It's difficult because it's very demanding on the voice in the way of dynamics and duration. That alone is reason to be leery.

However, in my estimation, a lot of the difficulty is mere projection, probably even fear. This projected difficulty stems from the fact that this is one of the many classic operas that's been robbed of it's platonic forms. Norma the opera boils down to Norma the character with three variation: Norma as Callas, Norma as Sutherland, and Norma as Caballe. No other interpretation is allowed (You can verify this by going to any staging of the opera by other singers bar the aforementioned). This view is propelled by the fans of these singers who will berate and belittle any singer who dear venture to take on this mythical right of passage that they [the fans] have nurtured in their zealous devotion to these "mythic" divas. As a result, many Sopranos, in fear of how it might reflect on their career, are leery of entering into such uncharted territory. ​


----------



## schigolch (Jun 26, 2011)

Well, I don't think that singers like Lilli Lehmann, Rosa Ponselle or Giannina Arangi-Lombardi (that debuted as Adalgisa, before singing Norma), were intimidated by Callas, Sutherland, Caballé or her fans, but all of them were really aware of the many difficulties and demands of the role. 

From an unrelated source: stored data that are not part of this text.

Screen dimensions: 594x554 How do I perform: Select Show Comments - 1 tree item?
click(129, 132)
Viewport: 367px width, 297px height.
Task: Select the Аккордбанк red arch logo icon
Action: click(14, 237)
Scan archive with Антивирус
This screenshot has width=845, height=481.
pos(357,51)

Nevertheless, I agree that we are now more daring in the staging of "Norma", than in the singing, that can be rather flat and unimaginative sometimes. Delivered more as a duty, than as a pleasure... I found refreshing the approach of the Biondi brothers, with singers like June Anderson, that were not in CSC league, but trying to find new ways to perform the opera.


----------



## DarkAngel (Aug 11, 2010)

schigolch said:


> *Well, I don't think that singers like Lilli Lehmann, Rosa Ponselle or Giannina Arangi-Lombardi* (that debuted as Adalgisa, before singing Norma), were intimidated by Callas, Sutherland, Caballé or her fans, but all of them were really aware of the many difficulties and demands of the role.
> 
> Nevertheless, I agree that we are now more daring in the staging of "Norma", than in the singing, that can be rather flat and unimaginative sometimes. Delivered more as a duty, than as a pleasure... I found refreshing the approach of the Biondi brothers, with singers like June Anderson, that were not in CSC league, but trying to find new ways to perform the opera.

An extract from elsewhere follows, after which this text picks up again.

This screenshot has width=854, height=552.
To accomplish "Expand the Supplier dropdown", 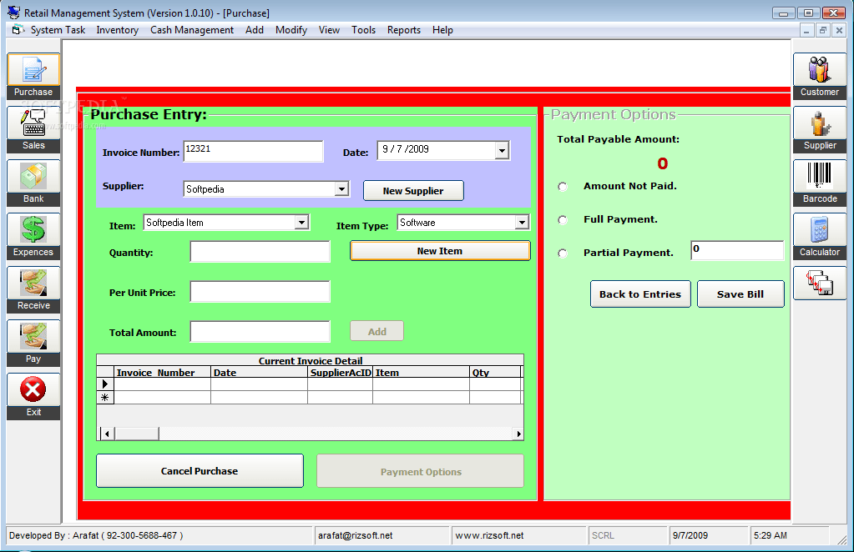I will [x=341, y=188].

After Ponselle a couple MET Norma performances by Gina Cigna, then a long run from 1943-54 of 14 MET performances by Zinka Milanov but very hard to find any record of them, they are so obscure I had never considered that Zinka performed the role......


----------



## Tsaraslondon (Nov 7, 2013)

DarkAngel said:


> After Ponselle a couple MET Norma performances by Gina Cigna, then a long run from 1943-54 of 14 MET performances by Zinka Milanov but very hard to find any record of them, they are so obscure I had never considered that Zinka performed the role......


I keep reading reviews on the net, which state that Cigna had a better technique than Callas, though less dramatic involvement. Well she didn't. She had solid vocal production, it is true, but where agility and accuracy is concerned, her technique is sadly lacking, and she is often four-square in her phrasing and monochrome generally. Nowhere do you get the kind of light and shade the role requires, nor the subtle gradations of tone you will hear with a Ponselle, a Callas or even a Caballe. Good vocal technique requires firm vocal production of course, but, particularly in _bel canto_ opera, good technique also requires cleanly articulated trills, scales, staccati and ease of movement round the stave. It never ceases to amaze me that we are prepared to accept in singers lapses in technical expertise, that we would never accept from virtuoso instrumentalists.

As for Milanov, I've never heard any recordings of her as Norma, but I can't imagine she would ever have had the technique or the temperament for the role.


----------



## DarkAngel (Aug 11, 2010)

^^^^ GM the Cigna MET Norma recording is interesting historically but as you say not nearly as dramatic or exciting as post Callas influence versions......look at the supporting cast for Cigna, wow!!!!!

*Metropolitan Opera House
December 11, 1937*

*NORMA {39}

Norma...................Gina Cigna
Pollione................Giovanni Martinelli
Adalgisa................Bruna Castagna
Oroveso.................Ezio Pinza
Flavio..................Giordano Paltrinieri
Clotilde................Thelma Votipka

Conductor...............Ettore Panizza

*


----------



## schigolch (Jun 26, 2011)

Cigna recorded Norma twice. Dark Angel has linked above the first. There is another recording, rather more solid, with Ebe Stignani, Giovanni Breviario and Tancredi Pasero, under the baton of Vittorio Gui. Nevertheless, Cigna (a great singer) was approaching the role from a verismo standpoint, out of style, she had a very powerful voice, but she couldn't really manage the coloratura.

1937 with Panizza: 



1939 with Gui: 




Milanov recorded Norma in the 1940s and the 1950s. Of course she was no Maria Callas, but her second act in the 1944 recording is quite nice:


----------



## Tsaraslondon (Nov 7, 2013)

DarkAngel said:


> ^^^^ GM the Cigna MET Norma recording is interesting historically but as you say not nearly as dramatic or exciting as post Callas influence versions......look at the supporting cast for Cigna, wow!!!!!
> 
> *Metropolitan Opera House
> December 11, 1937*
> ...


Indeed a fabulous cast. Too bad we don't have a recording of the same singers with Ponselle.


----------



## DarkAngel (Aug 11, 2010)

GregMitchell said:


> Indeed a fabulous cast. Too bad we don't have a recording of the *same singers with Ponselle*.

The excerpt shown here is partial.